En el 2006 contraje HPV y me operaron de urgencia, yo entraba a un cuarto blanco y mi íntima amiga de la infancia, en el mismo hospital, estaba por dar a luz a su primera hija.
Hace dos años sí, fue la primera vez que me sentí aterrada. No me imaginaba nada hasta que una la palpa. Jugando con mi hijo al fútbol, abrazándonos después de un gol, sentí contra su cuerpo un nódulo en un pecho. La ecografista escribió en el informe, probabilidad de células cancerígenas. Yo me desesperé. No me quería morir. No me iba a morir así de rápido, o sí? Una se puede ir así de rápido, de una página, de sus libros, sus hijxs, sus amigxs?
Y después de hacerme análisis me dijeron que era benigno.
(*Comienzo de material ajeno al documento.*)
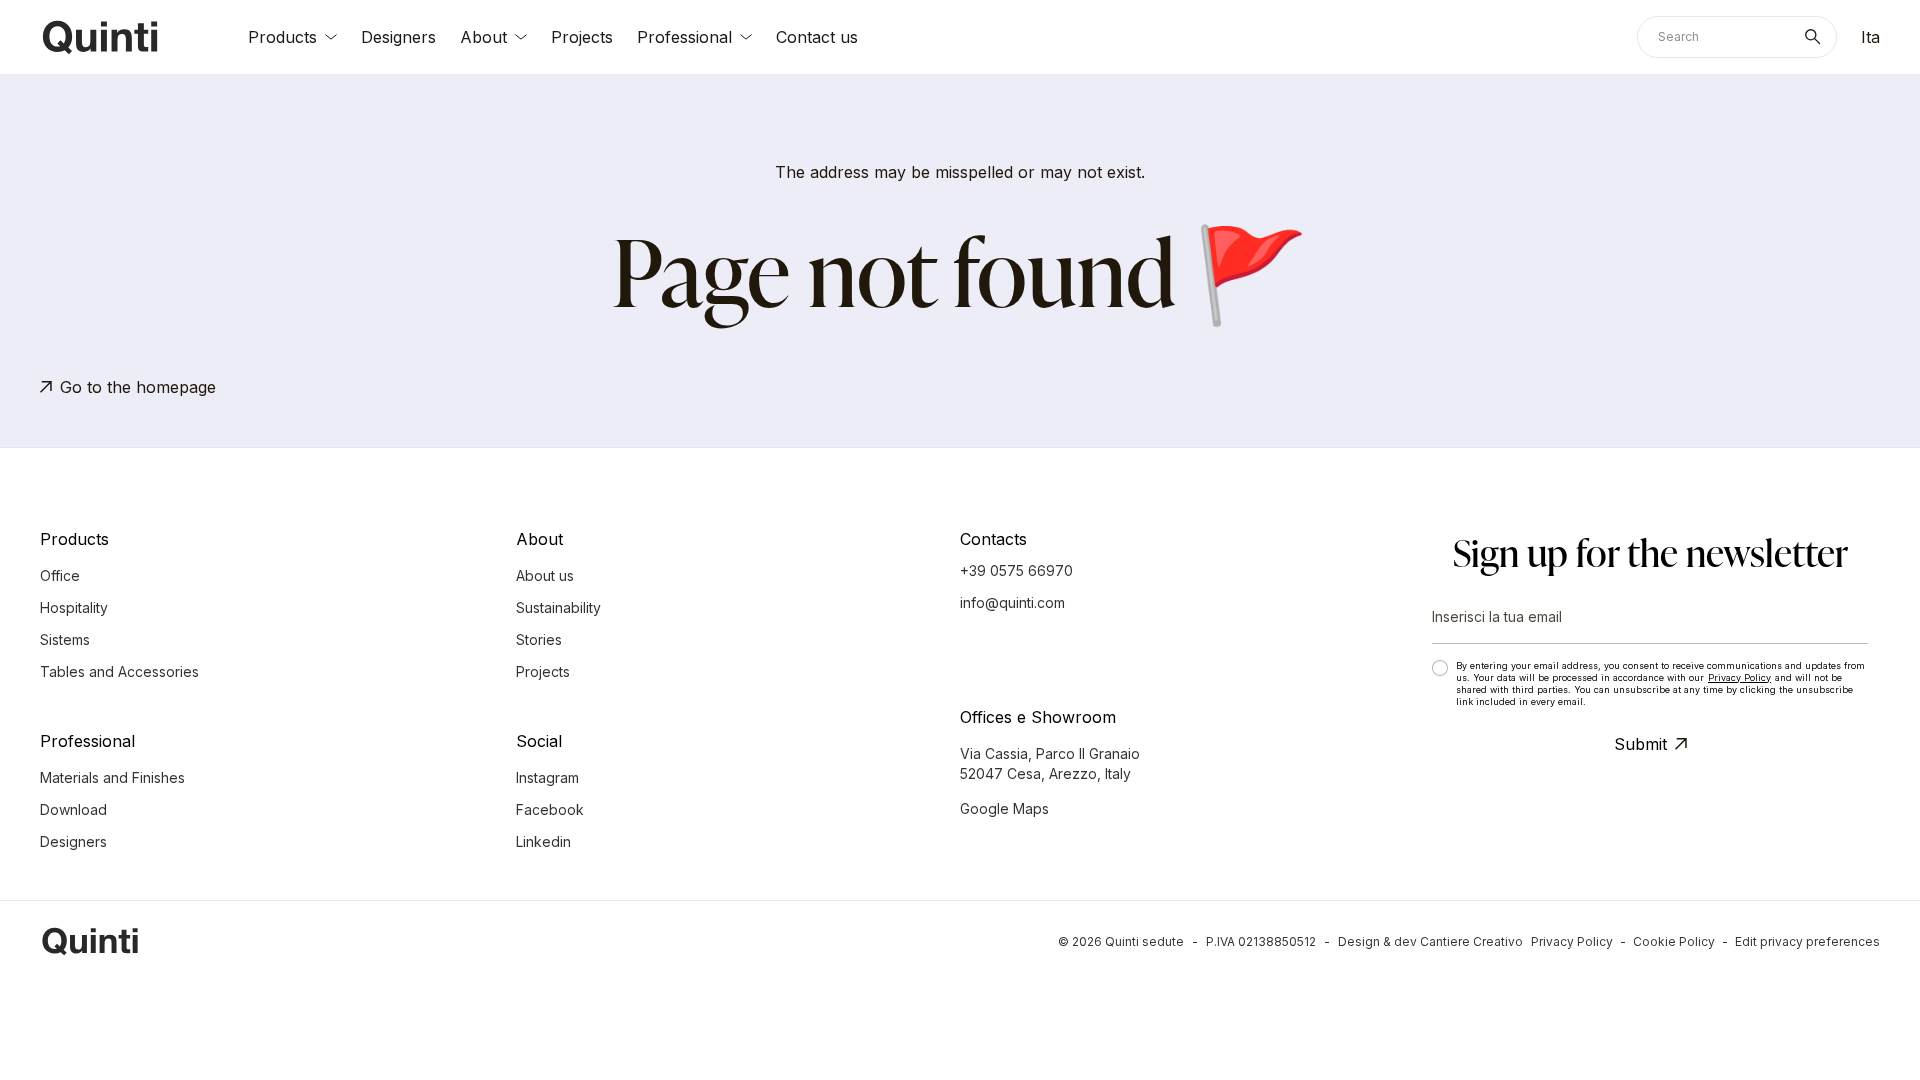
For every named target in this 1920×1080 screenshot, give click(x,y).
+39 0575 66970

Cada 6 meses los tengo que controlar porque, una vez que tomaron tejido para analizar cómo estaba compuesto, se hicieron dos más.
Fue un año violento no sólo por la espera, las agujas, sino y lo peor de todo fue hacerme preguntas: y si me pasara algo quién va a cuidar a mis hijos, yo los quiero ver crecer, cómo es posible que me haya enfermado, quién me enfermó, habré sido yo misma, qué podría hacer para evitar que las cosas pasen.
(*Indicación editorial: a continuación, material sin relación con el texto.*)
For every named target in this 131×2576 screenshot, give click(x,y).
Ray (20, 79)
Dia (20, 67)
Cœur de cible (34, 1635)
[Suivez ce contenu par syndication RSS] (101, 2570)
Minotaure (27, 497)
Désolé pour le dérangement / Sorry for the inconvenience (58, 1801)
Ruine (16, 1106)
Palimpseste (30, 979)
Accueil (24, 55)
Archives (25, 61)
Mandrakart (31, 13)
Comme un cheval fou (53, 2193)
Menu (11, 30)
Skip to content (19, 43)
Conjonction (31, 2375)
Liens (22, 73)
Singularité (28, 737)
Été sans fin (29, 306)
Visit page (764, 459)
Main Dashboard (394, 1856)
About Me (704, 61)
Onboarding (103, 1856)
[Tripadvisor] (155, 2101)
Y la verdad es que me di cuenta después de mucho ir y venir que las cosas pasan igual, por más controles y buenas pacientes que seamos, entonces como fue la primera vez que sentí de cerca a la muerte, no era una novela, una palabra, una idea sino que estaba desnuda, las tetas al aire, las manos de los médicos por todos lados y las ganas de que no me tocaran más, ahí no más pensé, casi en simultáneo, que antes de irme de acá, quería florecer, estar lo más presente posible en las cosas, trabajar dando lo mejor de mí, sin esperar, lo más linda posible, lo más contenta posible, que el mundo me vea comprometida en su hacer.


UN LUGAR MUY ESPECIAL

         Hace unos meses conocí, a través de mi hermana, una librería que se llama Libros que Van, la misma la lleva adelante Velu, una mujer que pasó por la carrera de diseño de la universidad de La Plata, tuvo dos hijxs, trabajó en una librería y pensó, que un modo de criar y trabajar era abrir una pequeña librería en el garaje de su casa. Así fue que inauguró este lugar encantado en el barrio de Gonnet, en una calle sin salida y a dos cuadras de un hospital abandonado.
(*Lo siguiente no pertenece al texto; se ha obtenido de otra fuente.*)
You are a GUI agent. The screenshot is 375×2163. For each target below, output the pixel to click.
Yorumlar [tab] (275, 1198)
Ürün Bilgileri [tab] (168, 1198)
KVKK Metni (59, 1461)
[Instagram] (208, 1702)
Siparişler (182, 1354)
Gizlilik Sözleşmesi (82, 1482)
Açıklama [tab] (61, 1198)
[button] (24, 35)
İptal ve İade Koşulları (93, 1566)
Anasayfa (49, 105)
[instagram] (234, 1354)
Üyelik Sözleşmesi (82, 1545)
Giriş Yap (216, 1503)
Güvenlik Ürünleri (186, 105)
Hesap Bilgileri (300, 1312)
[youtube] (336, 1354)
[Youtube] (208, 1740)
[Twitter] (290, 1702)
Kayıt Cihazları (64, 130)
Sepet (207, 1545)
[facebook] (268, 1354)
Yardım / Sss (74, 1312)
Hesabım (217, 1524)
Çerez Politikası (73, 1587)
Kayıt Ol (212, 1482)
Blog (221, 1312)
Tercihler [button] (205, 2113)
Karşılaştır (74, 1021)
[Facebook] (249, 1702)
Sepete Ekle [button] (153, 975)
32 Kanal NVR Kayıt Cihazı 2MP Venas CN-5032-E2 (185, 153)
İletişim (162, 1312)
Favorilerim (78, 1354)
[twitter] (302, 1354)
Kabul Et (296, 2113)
La primera vez que fui no nos podíamos ir. Era como estar en mi casa porque me encontré con libros que nos regalaron o compré a lo largo del tiempo, cito algunos títulos: El hombre extraordinariamente fuerte de Magalí Le Huche, Los pájaros de Germano Zullo, Noticias de pintores de María Luque, El pueblo que no quería ser gris de Beatriz Doumerc, La casa de los cubos de Kunio Kato y Kenya Hirata, entre tantos otros ejemplares inolvidables.
Pienso en el trabajo incansable de escritorxs, ilustradorxs, editorxs, distribuidorxs, librerxs, y lectorxs. Porque leer también es un trabajo que tendría que ser ofrecido y estar al alcance de cualquier familia y no siempre sucede. Son libros costosos, es decir, o los compra el estado para donar a las escuelas, bibliotecas o centros culturales municipales, aumenta los sueldos para que los adultos se los puedan comprar o hay que ver cómo se tejen relaciones entre los objetos, los lectores y los espacios.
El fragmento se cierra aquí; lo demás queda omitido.